When the rest of the world calls for the best, but the best
Are given a vest in lieu of the grave and are called to invest
In the circus as government becomes more like giant Argus?
What happens, I ask, when democracy becomes an idiocracy?
I say the Revolution is long over, and God Save the Queen!

Or . . .

kakistocracy

In the One Same Game

Saints and sinners all play in the same game,
Sometimes wild, sometimes tame,
Sometimes intriguing, sometimes lame,
But never the same as the players change,
And so does the range of play from day to day,
And no one can stay in the same spot
Though they may look like an ink blot;
Everyone must move — this way or that,
Up, down and all around — even if bound
For nowhere in particular, but somewhere,
Anywhere but where they were, that’s for sure;
And rarely can one return to where they were
Because the field never remains quite the same,
Though who could blame someone for thinking
Somewhere stays the same for some time,
But time chimes on in alteration of creation
With very little stagnation or resignation
To immutability — only a divine attribute —
Which does give credibility to the game of life
In which both saints and sinners are destined
To play both day and night, in dark and light:
In the same one game famously called life . . .
But, odd as it is, all seems to remain the same!

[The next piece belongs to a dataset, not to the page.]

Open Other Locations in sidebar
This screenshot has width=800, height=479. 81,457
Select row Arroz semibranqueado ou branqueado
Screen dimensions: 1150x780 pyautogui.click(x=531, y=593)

What Makes That What? Do You Know?

Do you still see a tree stripped bare of all its branches,
Or has it now been shrunk to a no more than a trunk?
Beg to tell, is a chair still a chair with only a pair of legs,
Or, perhaps, with four legs but what if it lacks a back?
Is a house still a house with four tall walls but no roof?
Or are two walls and roof proof enough to be a house?
Is an automobile still an automobile if it has no wheels?
Pray tell, if it has no engine either is it merely a shell?
And how much can you take away from a person until
She no longer fits the bill of being person?
Then, do tell, what are you seeing in her?
Is the heart the part that makes one human?
Or would we deign to say it is the brain?
But hearts and brains are parts in a long train of beings!
Do mind, body and soul bind together to make a person?
But how much of each is needed to reach a full person?
Ah! Do you see what you really see
When you look into the book of life?
What, indeed, do you see when you look at you and me?
Perhaps you only perceive what your senses receive . . .
Or do you really know in this grand show of mystery?